A recent graduate of the University of California Law School was found dead last weekend in the Nápoles neighborhood of Mexico City after ingesting a mixture of alcohol and cyclopentolate, a drug commonly used in eye drops, in what police say could have been an attempted robbery.
Mexico City native Pablo González Kúsulas had returned home three weeks ago after finishing a degree in Berkeley with a specialty in energy law. His family says that on Friday night he and a friend went to Palmas Karaoke in Lomas de Chapultepec.
González left the bar in a car around 4:00am Saturday with unknown subjects, who later removed his body from the car and abandoned it around 4:50 in Nápoles.
An autopsy determined that the cause of death was a mixture of alcohol and cyclopentolate.
Mexico City police told the newspaper Milenio that the case has similarities to those involving criminal groups called goteras, which are made up of women who slip eye drops into their victims’ drinks with the intention of knocking them out and robbing them. However, sometimes the mixture can be deadly, as was the case with González.
But his family is not convinced about the cause of death.
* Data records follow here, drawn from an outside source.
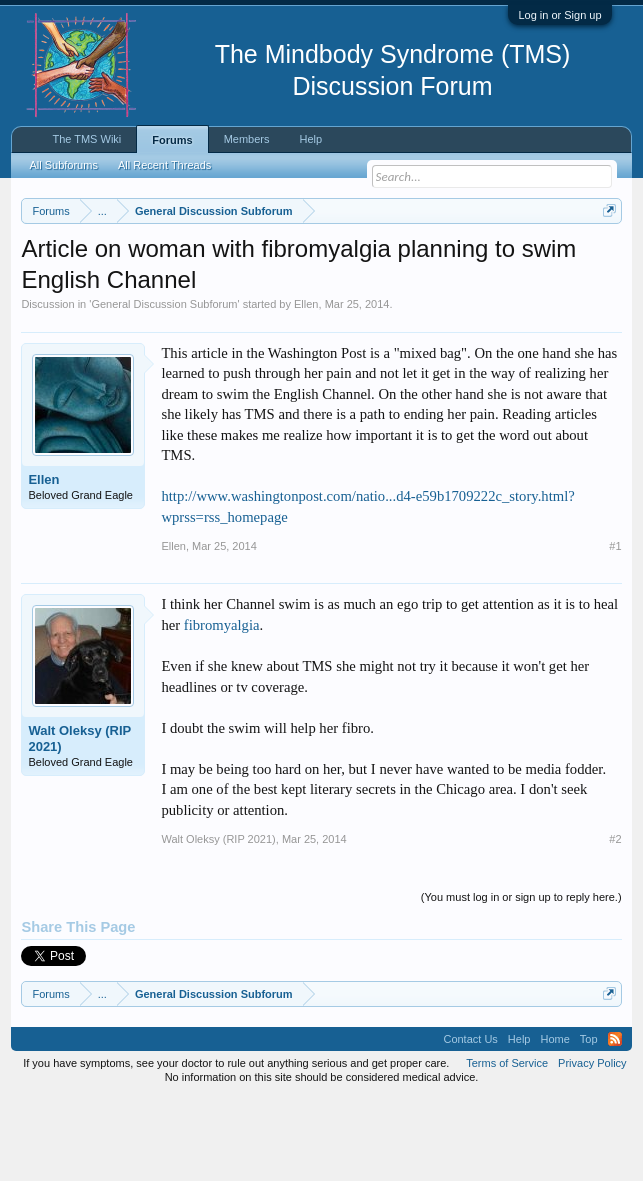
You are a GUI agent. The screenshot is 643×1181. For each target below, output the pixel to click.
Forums (172, 140)
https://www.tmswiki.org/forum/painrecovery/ (390, 281)
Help (310, 139)
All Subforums (63, 165)
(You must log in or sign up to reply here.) (521, 980)
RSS (615, 1121)
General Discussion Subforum (164, 387)
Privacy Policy (592, 1145)
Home (554, 1121)
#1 (615, 629)
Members (247, 139)
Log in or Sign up (559, 15)
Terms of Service (507, 1145)
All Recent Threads (164, 165)
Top (589, 1121)
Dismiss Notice (605, 257)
Rodrigo Gurza, a lawyer for the family, told Imagen Noticias that there is no clear evidence that González was a victim of the goteras.
“It’s not fair that the prosecutors . . . are getting in the way of the investigation by making false statements and affirming things that there is no proof of, because toxicology and pathology tests take longer than three days,” he said.
“They are defaming a dead person, a Mexican citizen who was killed because of the insecurity that exists in this country and the failure of the government of Mexico City to provide security and justice.”